The aim of this systematic review was to clarify the impact of toothbrushing frequency on periodontitis. After selection a total of fourteen studies were included in the final meta-analysis. These studies fulfilled the inclusion criteria of presenting an association of periodontitis or alveolar bone loss with oral hygiene, where toothbrushing frequency was used as one factor for oral hygiene.
The included studies differed in age of the study group (adolescents to seniors), size of the group (94-4153) and also geographically (Europe, America and Asia).
Community periodontal index, clinical attachment loss, pocket probing depth and alveolar bone loss were used individually or in combination to define periodontitis.

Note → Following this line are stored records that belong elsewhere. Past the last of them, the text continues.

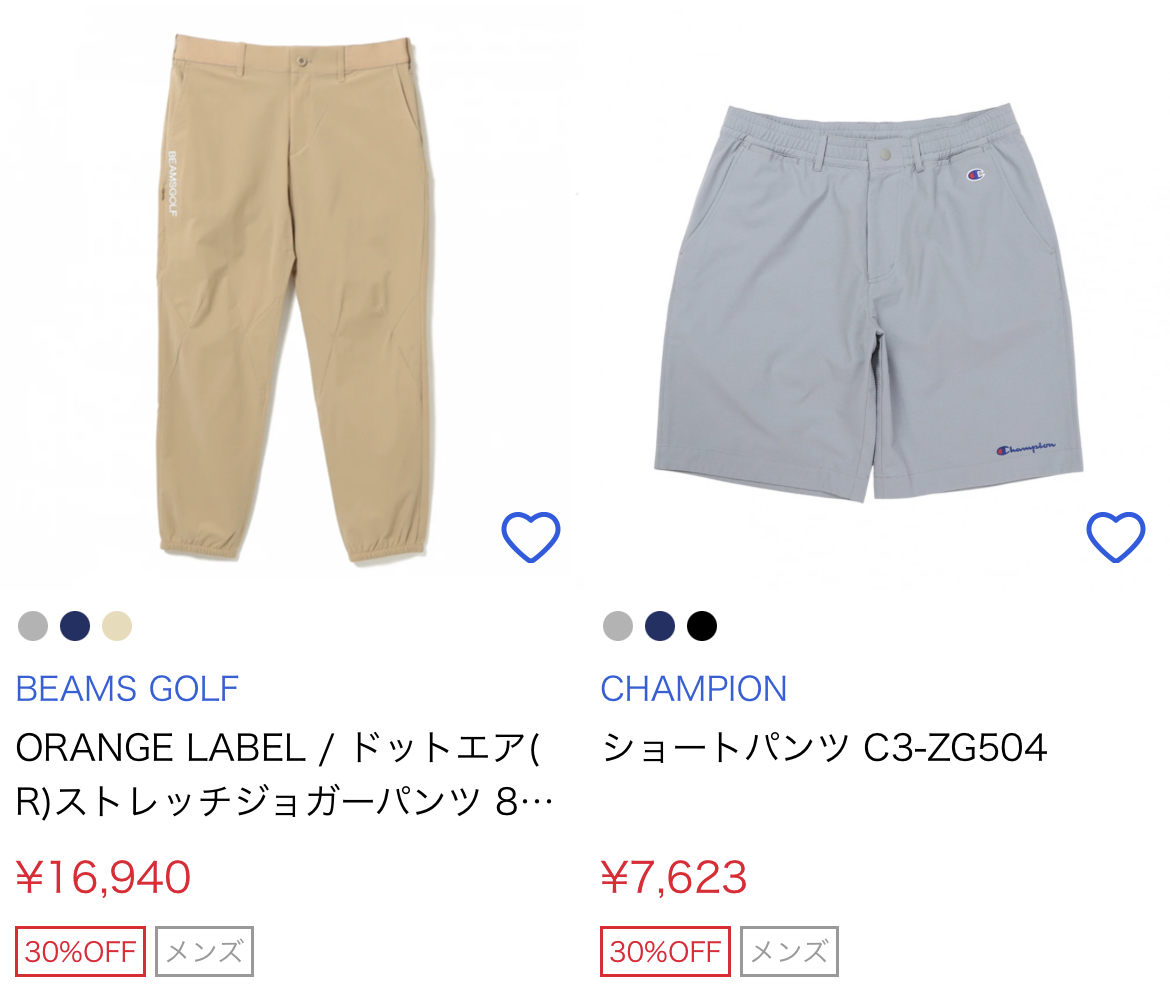
Task: Click メンズ tag under Champion shorts
Action: tap(789, 952)
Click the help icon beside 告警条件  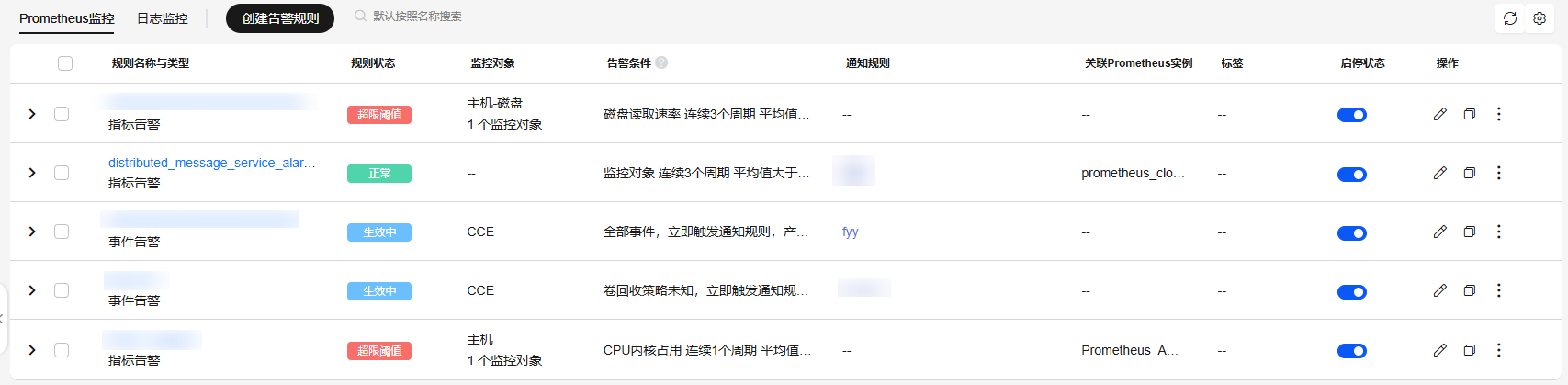pyautogui.click(x=661, y=62)
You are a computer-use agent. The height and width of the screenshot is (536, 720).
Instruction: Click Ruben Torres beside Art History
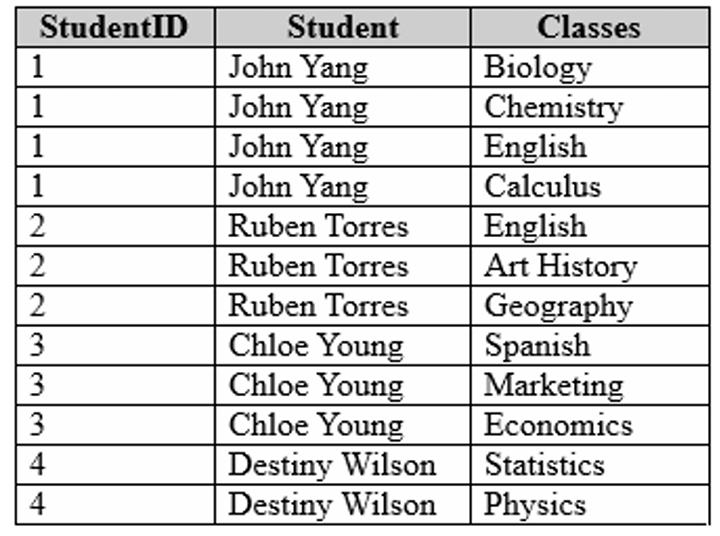pyautogui.click(x=318, y=266)
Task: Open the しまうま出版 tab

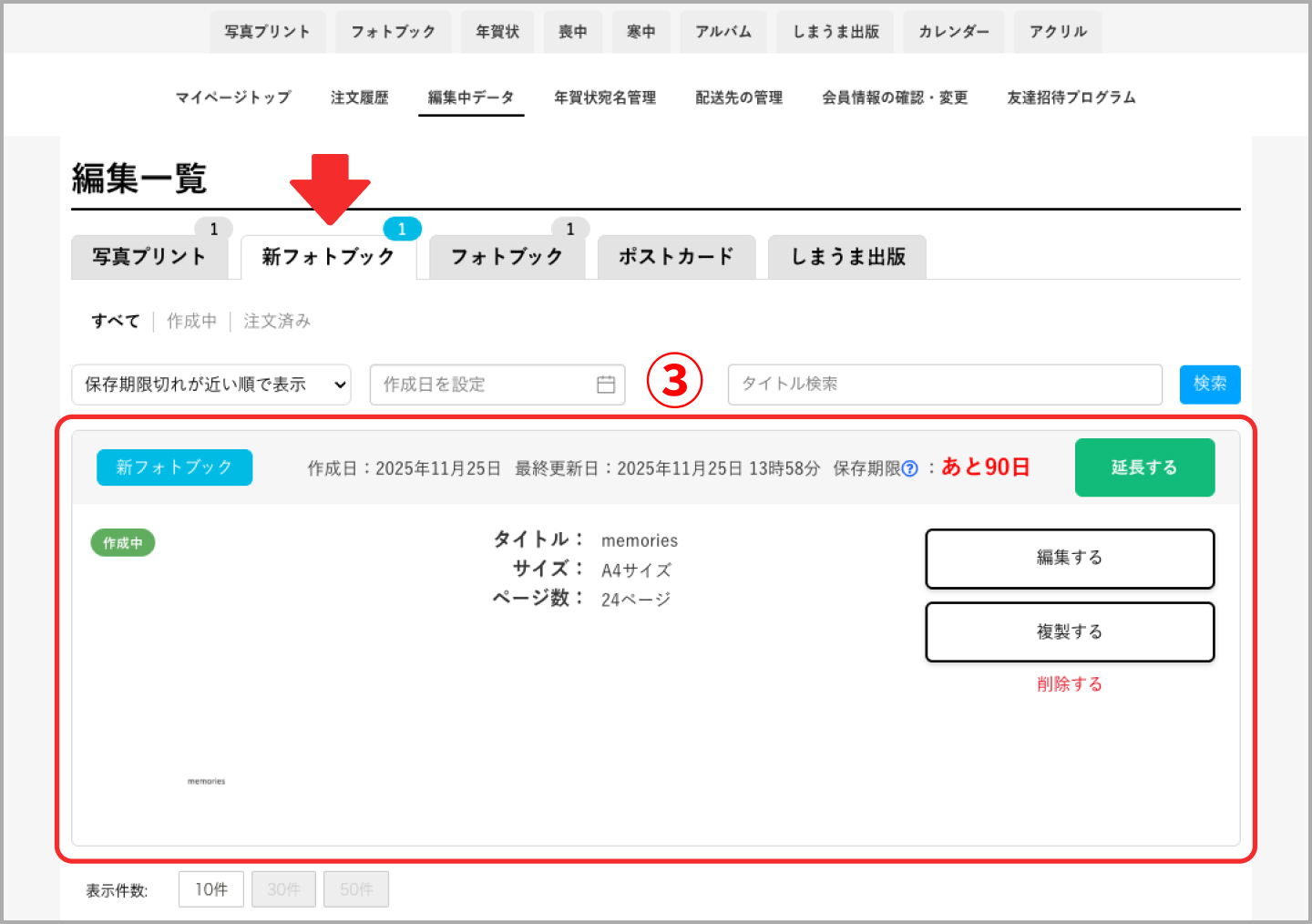Action: [846, 256]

Concerning toothbrushing frequency a dichotomization applicable to each of the included studies was not possible. The dichotomization had to be made for each study individually to define between infrequent and frequent toothbrushing.

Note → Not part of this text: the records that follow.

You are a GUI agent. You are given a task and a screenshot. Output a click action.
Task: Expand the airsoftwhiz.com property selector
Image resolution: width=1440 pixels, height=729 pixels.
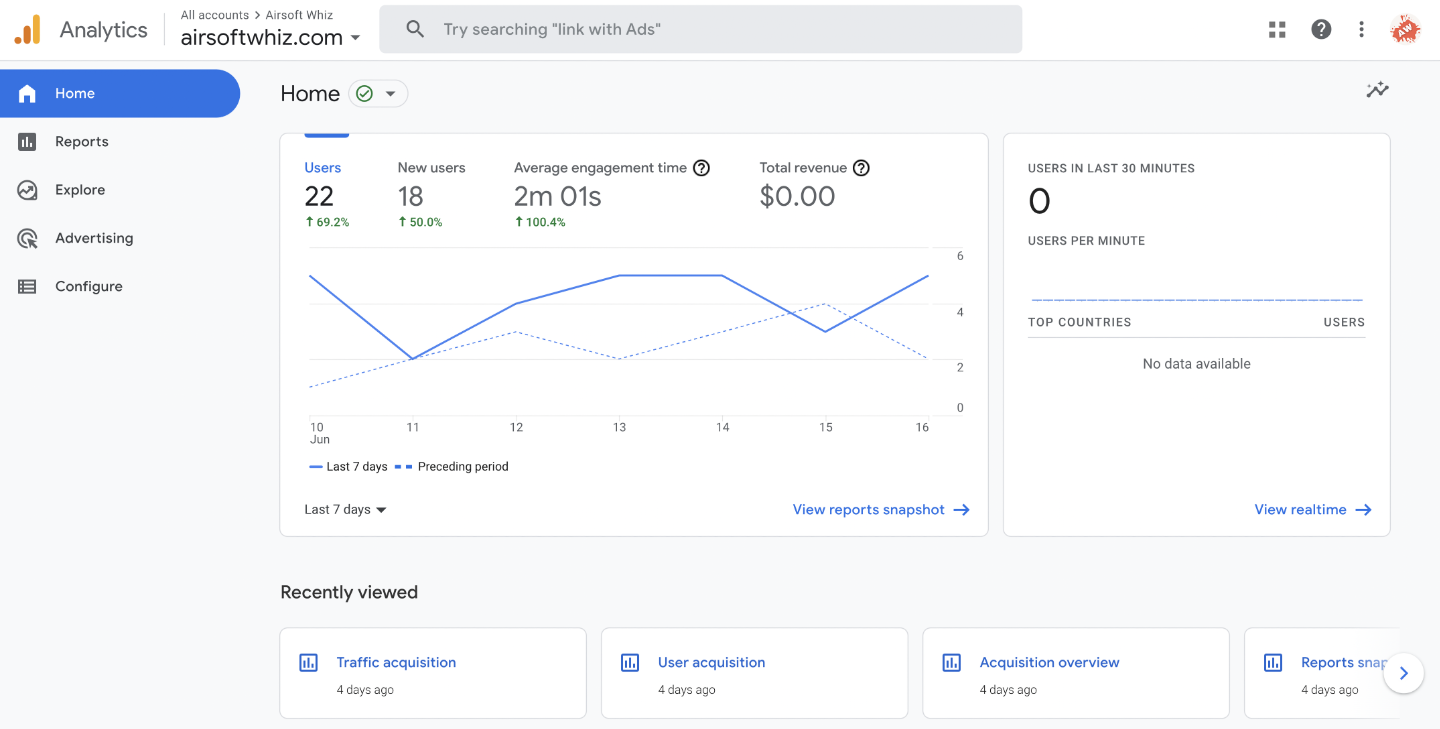click(270, 38)
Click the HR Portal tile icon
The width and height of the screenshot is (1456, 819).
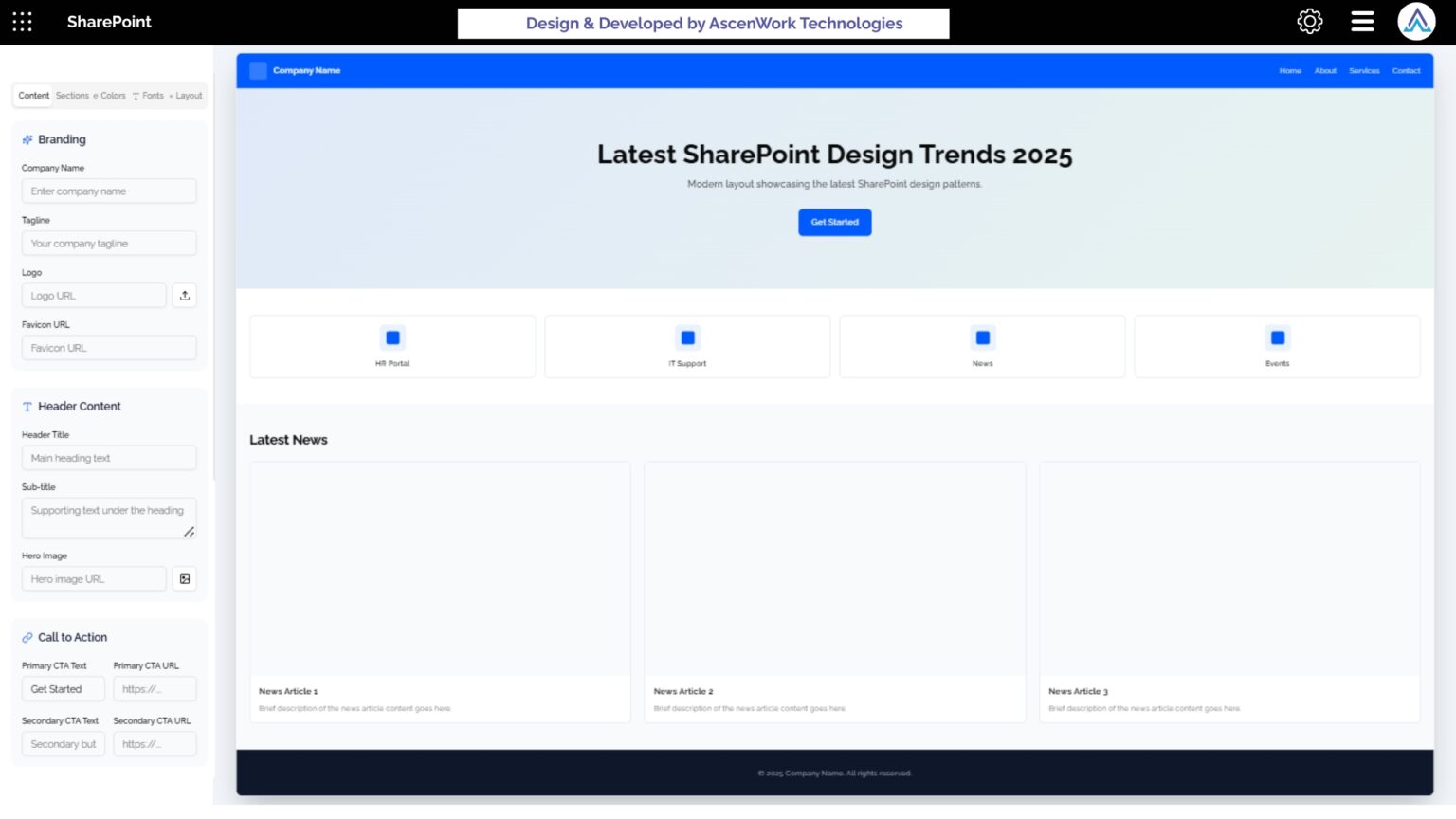pyautogui.click(x=392, y=337)
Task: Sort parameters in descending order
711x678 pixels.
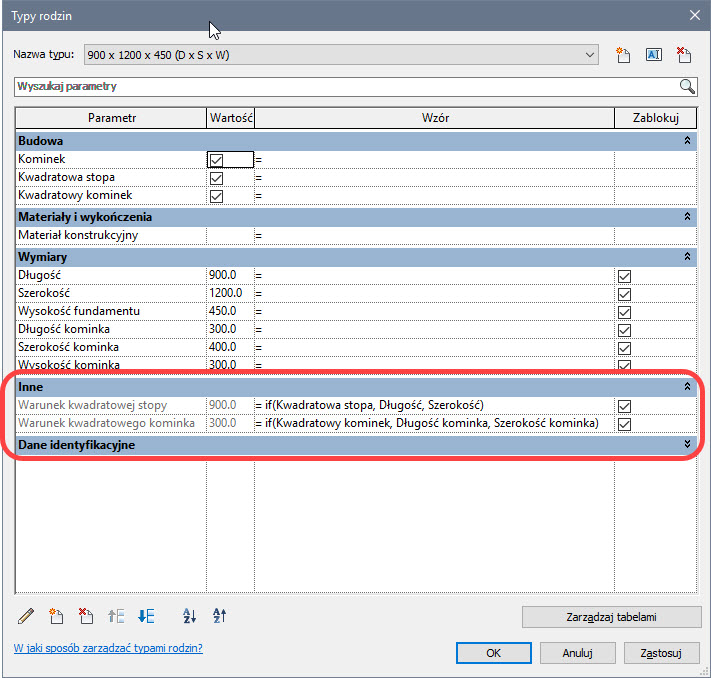Action: (219, 616)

This meta-analysis presented a clear and highly significant association of infrequent toothbrushing and periodontitis. The impact of infrequent toothbrushing in most of the individual studies showed a trend but not so strong that the result was statistically significant.
Oral hygiene is known as one of the risk factors related to severity and progression of periodontitis. Frequency of toothbrushing is not necessarily the same as efficiency of toothbrushing, but as stated in the article a positive correlation is likely.